* _WORK ORDER A_:
Answer these questions using the business data modeling text, one answer per line, marked (i), (ii), (iii):
(i) Which chapter covers strategic modeling?
(ii) What technique is used to extract metadata from legacy databases and systems?
(iii) Which information sources are named as exceptions to being limited to subscribers?
* _WORK ORDER B_: Return the part of the business data modeling text from "4. The Impact" to "receive that information.", copied word for word.
* _WORK ORDER C_: Carry on the business data modeling text with what would come next after its final sentence.

* _PROVIDED TEXT_:
____
While data modeling has until
now been a technical IT discipline, business data modeling is not.
It can be learned by business people as well as IT staff. It
is based on strategic business planning (discussed in Chapter 2),
data modeling (Chapter 3), strategic modeling (Chapter 4) and
decision early warning (Chapter 5). This uses Forward Engineering
techniques to identify metadata, based on management information
needs for the future. Metadata is also extracted from legacy
databases and systems using Reverse Engineering, and is discussed
in Chapters 6 - 10.
4. The Impact of
Technology
One thing we are not short of
today, is information. We are swimming in it! Our information
comes from traditional printed sources such as books, magazines,
newspapers, subscription reports and newsletters; from audio
sources such as radio; from video sources such as free-to-air
television or cable TV; from email and from word-of-mouth. The
saving grace with these information sources -- apart from radio
and free-to-air TV -- is that they are limited only to those who
have subscribed to receive that information.
____
* _DATA BLOCK_:
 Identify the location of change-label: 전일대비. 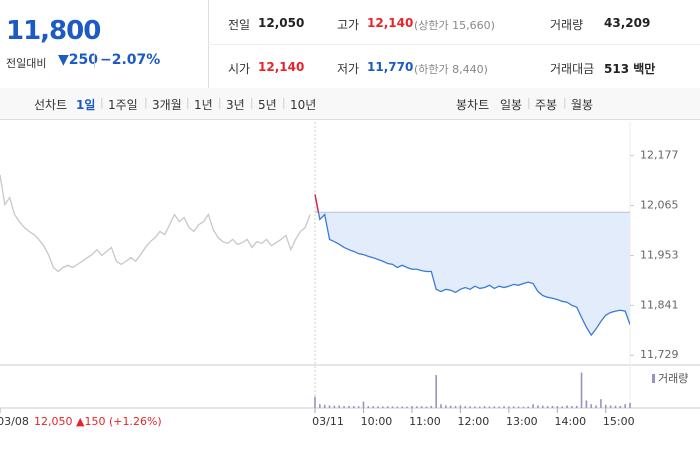
(26, 64).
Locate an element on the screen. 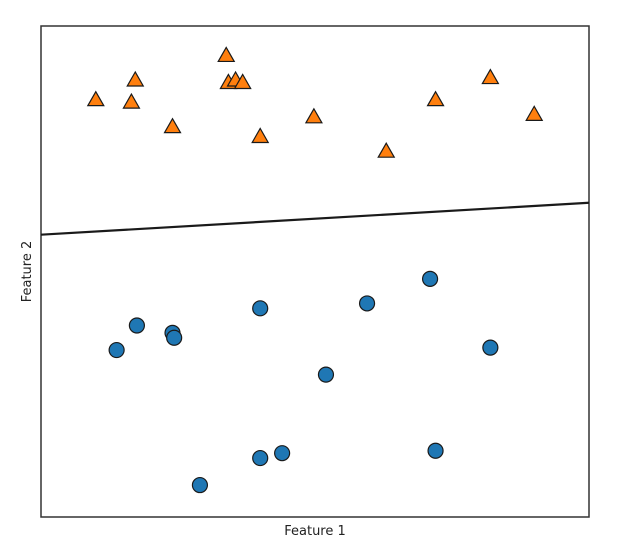 The height and width of the screenshot is (553, 626). decision-boundary-line is located at coordinates (315, 218).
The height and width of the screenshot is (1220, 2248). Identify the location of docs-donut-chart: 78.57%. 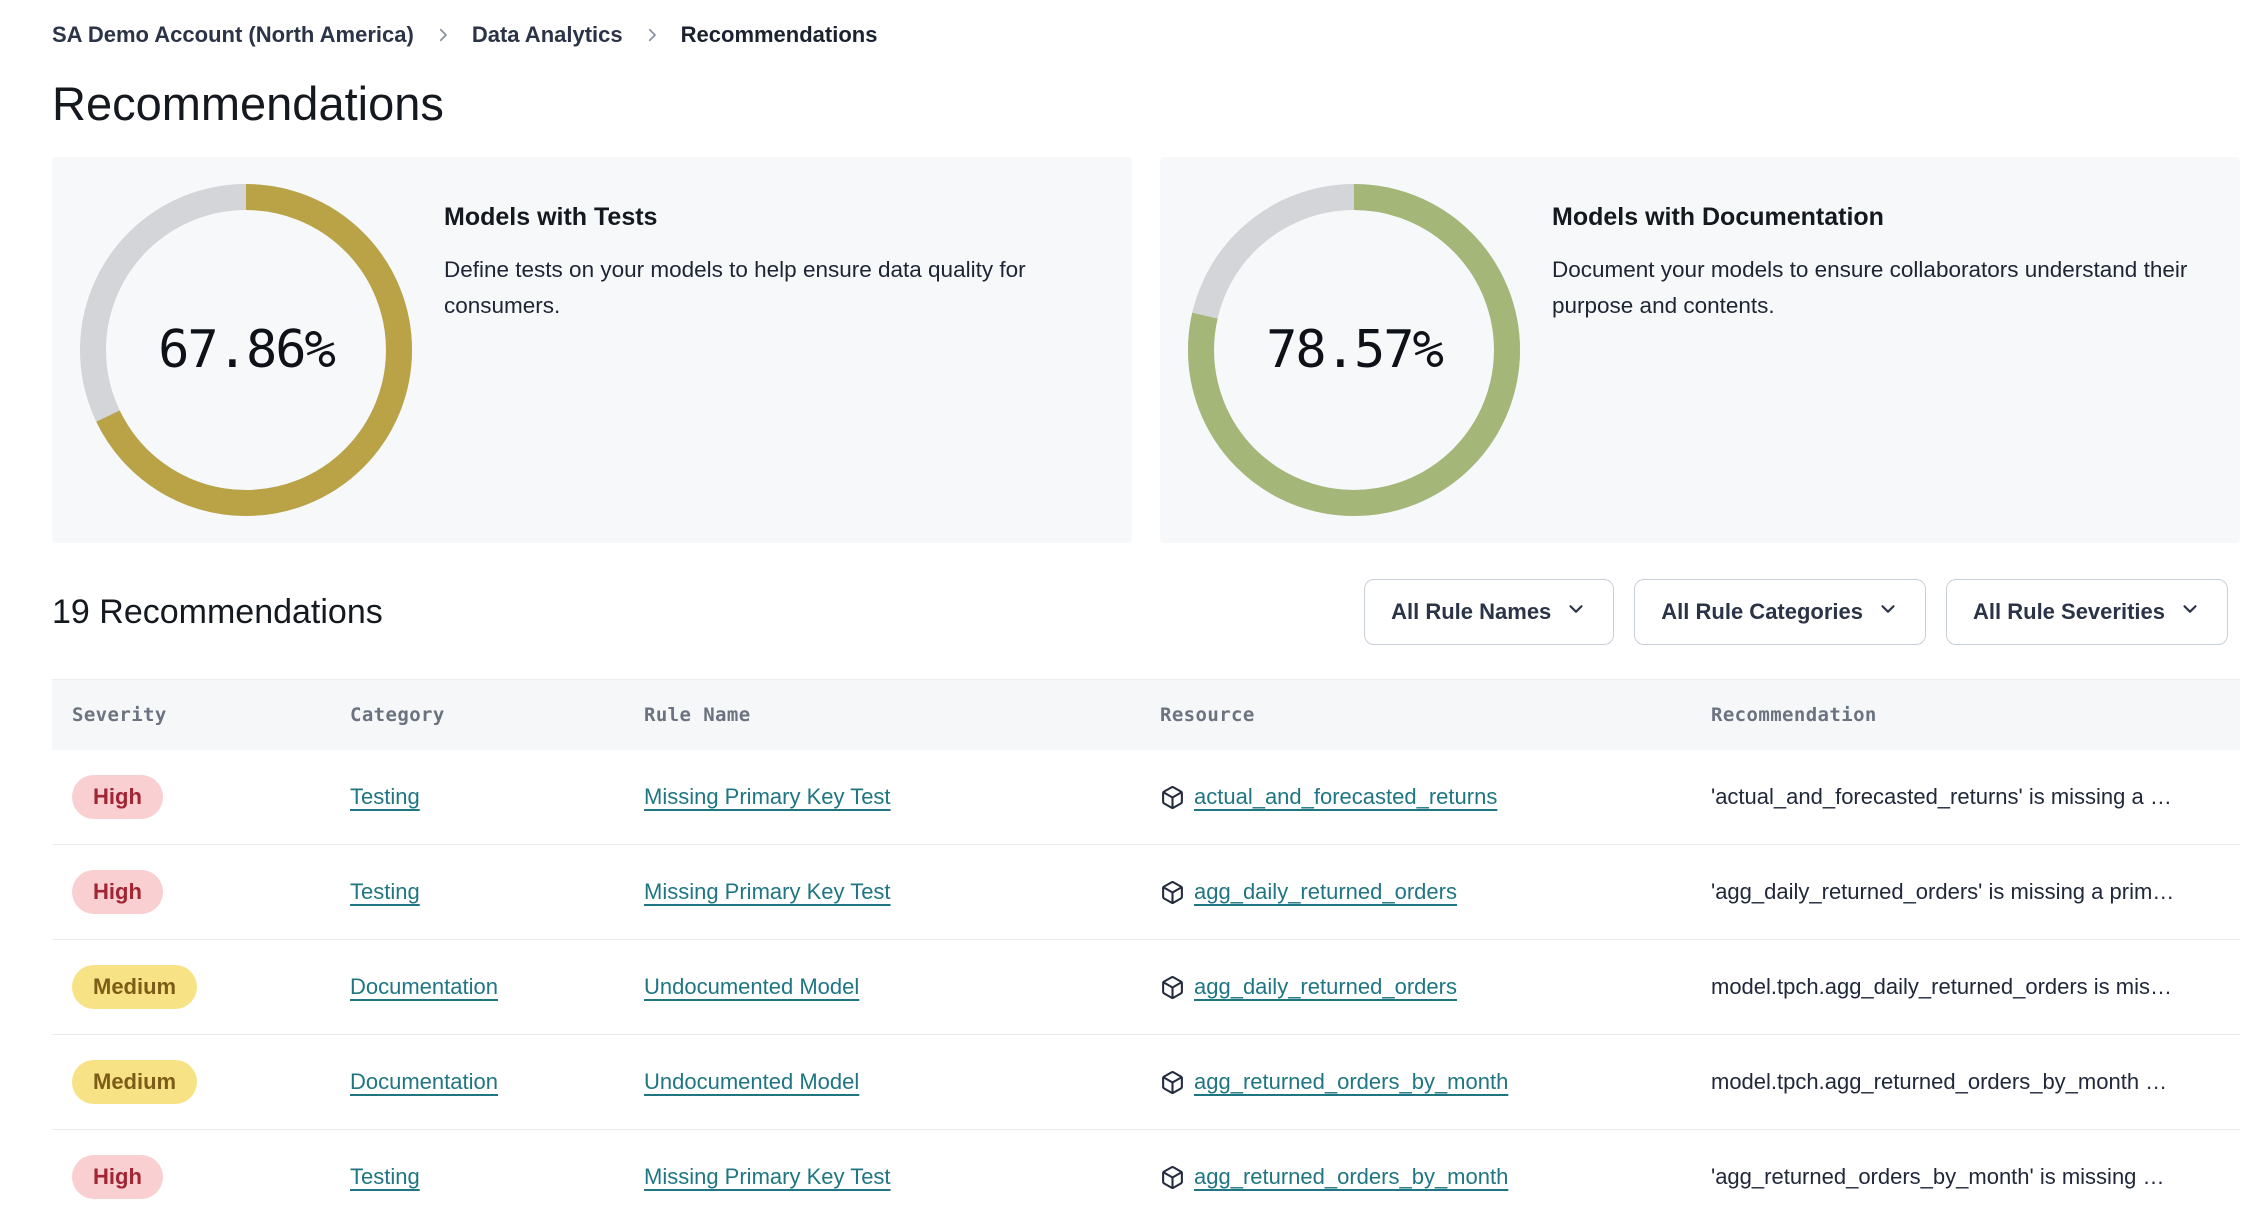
____
* _TASK RESULT A_:
(i) Chapter 4
(ii) Reverse Engineering
(iii) Radio and free-to-air TV

* _TASK RESULT B_:
4. The Impact of
Technology
One thing we are not short of
today, is information. We are swimming in it! Our information
comes from traditional printed sources such as books, magazines,
newspapers, subscription reports and newsletters; from audio
sources such as radio; from video sources such as free-to-air
television or cable TV; from email and from word-of-mouth. The
saving grace with these information sources -- apart from radio
and free-to-air TV -- is that they are limited only to those who
have subscribed to receive that information.

* _TASK RESULT C_:
Not any more. Even today, and
certainly more so in the future, each of these sources is moving
to the Internet. They are offered as free services, where the cost
of preparation is paid not by subscription but by advertising.
Even word-of-mouth, previously a reliable source of information
from people you knew personally and whose opinion you respected,
has moved to the Internet in newsgroups and chat rooms -- but with
opinions offered by people, perhaps in another country, who are
totally unknown to you. Both accurate and inaccurate comment now
circle the globe not at word-of-mouth speed, but at electronic
speed.
Email is the killer application of
the Internet; even more so of the corporate Intranet. Enormous
knowledge is retained in corporate email archives -- much to the
chagrin of Microsoft, with certain email messages used by
government prosecutors in the Microsoft Antitrust trial as smoking
guns to illustrate alleged abuses of monopoly power. Corporate
email is a knowledge resource that is of great value, yet until
now it has been largely inaccessible.
Text searches on the Internet by
traditional search engines are largely ineffective; a simple query
can return thousands of links containing the entered keywords or
search phrase. Only a small fraction of these may be relevant, yet
each link must be manually investigated to assess its content --
if relevancy ratings are not also provided.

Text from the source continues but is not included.